# Glassine bags for CP??



## chlobue (Oct 12, 2013)

Has anyone used these bags for CP

chris


----------



## AKjulz (Oct 12, 2013)

I use little ones for my samples. I stick a business card and soap sample inside them fold over the top and stick a label on it. Seems to work well for that. 
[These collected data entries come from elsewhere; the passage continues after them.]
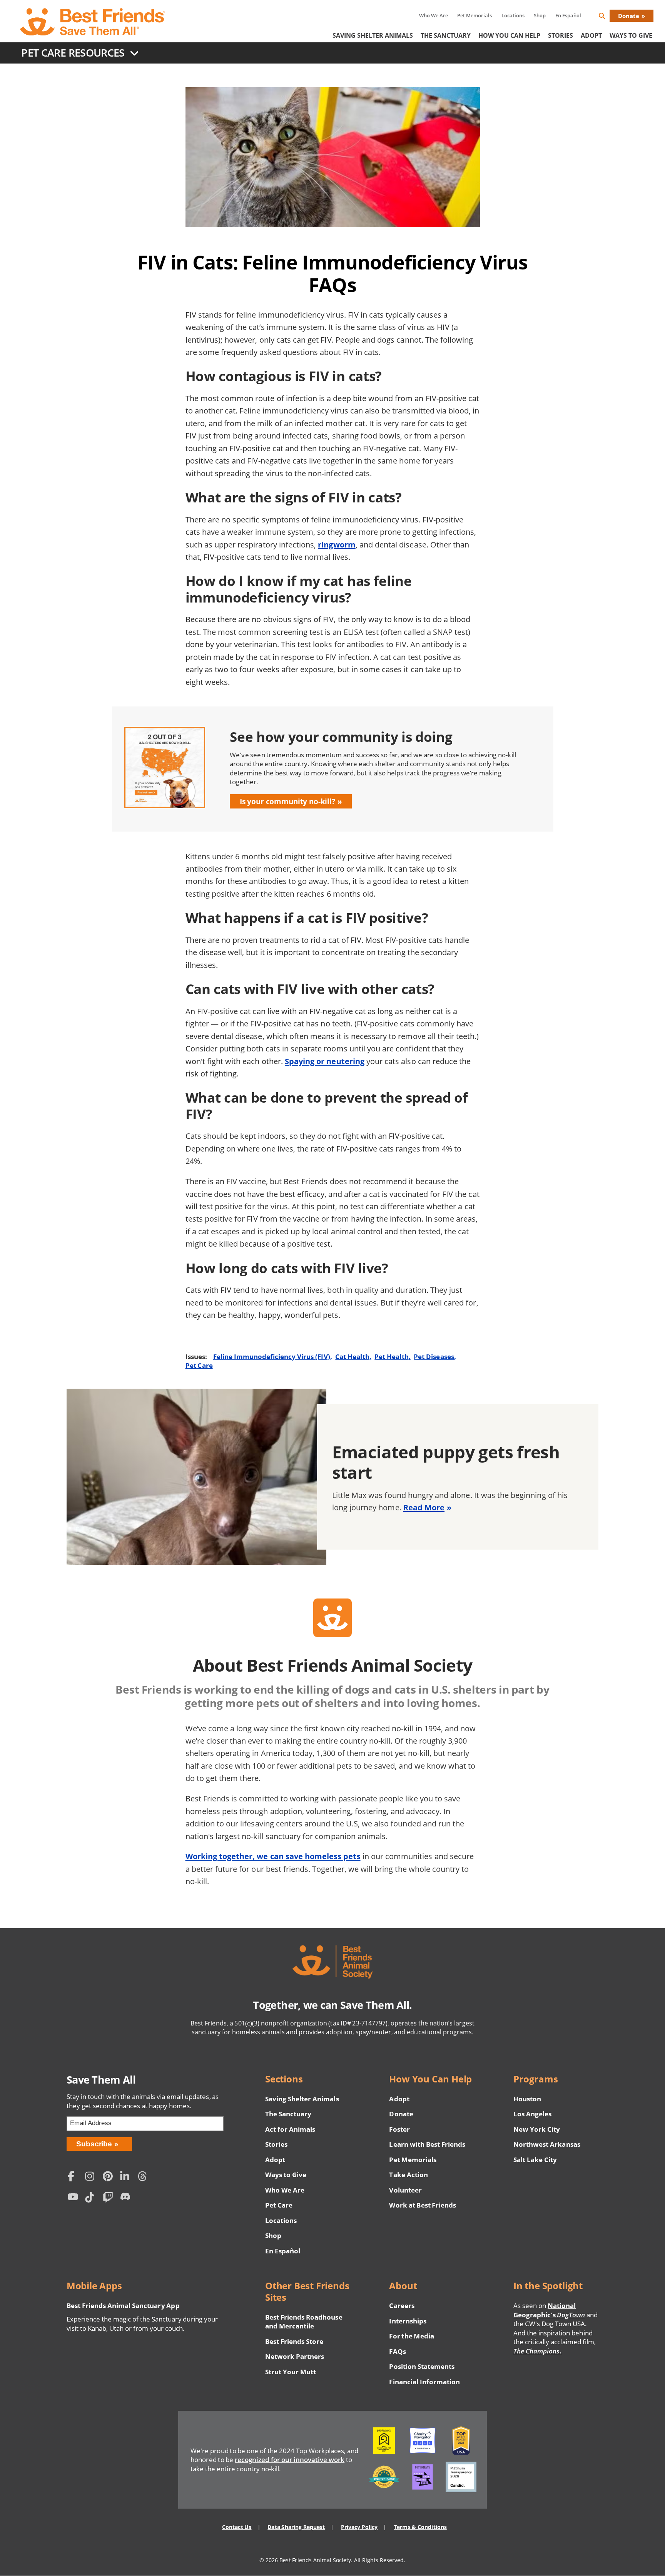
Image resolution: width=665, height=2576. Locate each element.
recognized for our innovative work (289, 2459)
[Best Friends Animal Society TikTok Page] (92, 2198)
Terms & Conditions (420, 2527)
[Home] (93, 22)
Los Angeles (532, 2113)
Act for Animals (290, 2129)
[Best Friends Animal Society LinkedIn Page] (127, 2177)
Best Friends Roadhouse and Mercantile (304, 2322)
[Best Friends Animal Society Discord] (127, 2198)
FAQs (397, 2351)
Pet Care (199, 1365)
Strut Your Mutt (290, 2371)
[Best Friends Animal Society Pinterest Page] (110, 2177)
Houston (527, 2098)
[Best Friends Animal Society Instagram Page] (92, 2177)
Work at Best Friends (422, 2205)
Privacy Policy (359, 2527)
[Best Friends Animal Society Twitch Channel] (110, 2198)
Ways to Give (285, 2174)
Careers (401, 2305)
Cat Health (352, 1356)
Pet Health (391, 1356)
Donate (628, 16)
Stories (560, 35)
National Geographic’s (549, 2310)
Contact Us (236, 2527)
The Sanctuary (446, 35)
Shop (540, 15)
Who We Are (433, 15)
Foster (399, 2129)
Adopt (591, 35)
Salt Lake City (535, 2159)
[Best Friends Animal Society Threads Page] (144, 2177)
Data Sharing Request (296, 2527)
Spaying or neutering (324, 1061)
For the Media (411, 2336)
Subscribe (94, 2144)
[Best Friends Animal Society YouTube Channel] (75, 2198)
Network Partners (294, 2356)
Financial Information (424, 2381)
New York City (536, 2129)
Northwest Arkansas (546, 2144)
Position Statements (421, 2366)
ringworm (336, 544)
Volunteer (405, 2190)
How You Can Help (509, 35)
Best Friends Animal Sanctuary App (123, 2305)
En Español (568, 15)
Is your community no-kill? (287, 801)
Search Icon (608, 17)
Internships (407, 2321)
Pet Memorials (474, 15)
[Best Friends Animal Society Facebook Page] (75, 2177)
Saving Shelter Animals (372, 35)
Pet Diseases (434, 1356)
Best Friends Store (294, 2341)
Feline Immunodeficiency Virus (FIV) (271, 1356)
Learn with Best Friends (427, 2144)
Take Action (408, 2174)
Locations (513, 15)
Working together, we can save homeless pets (273, 1856)
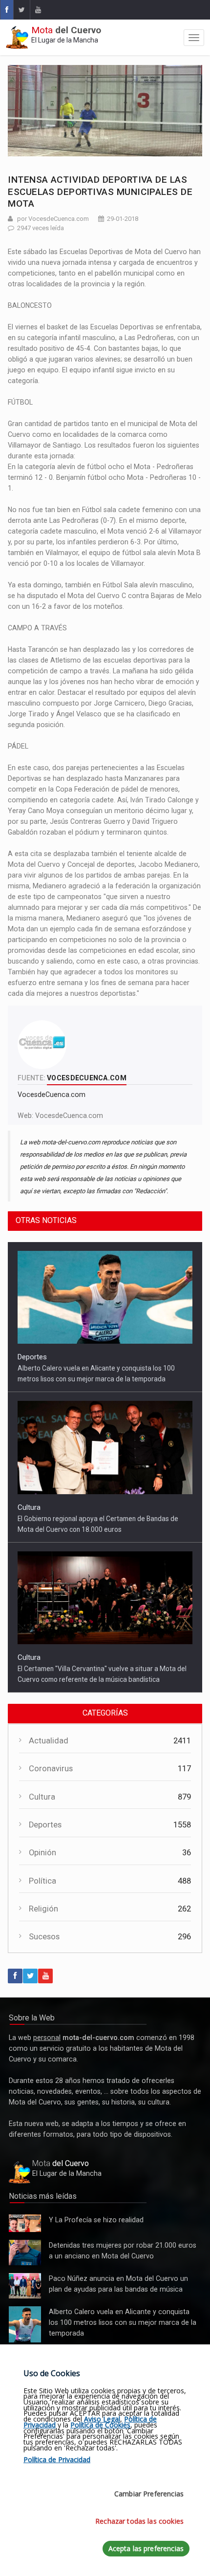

Sent from my iPhone using Soap Making


----------



## Lindy (Oct 12, 2013)

Looks great!  For the Canadians remember that you will need your ingredients on there or the back even for samples...


----------



## melinda48 (Feb 16, 2019)

We buy these from Papermart. Our last order was for 1000 bags and, with shipping, came to 29.88 (US dollars). 0.0298 cents a piece.


----------



## shunt2011 (Feb 16, 2019)

melinda48 said:


> We buy these from Papermart. Our last order was for 1000 bags and, with shipping, came to 29.88 (US dollars). 0.0298 cents a piece.



This post is over 5 years old. The OP hasn’t been here in years.   Please don’t pull up old threads.  It’s considered necroposting.  Thank you


----------



## melinda48 (Feb 16, 2019)

Argh! Have to get used to checking the age of posts. I apologize. Didn’t intend to raise the dead.


----------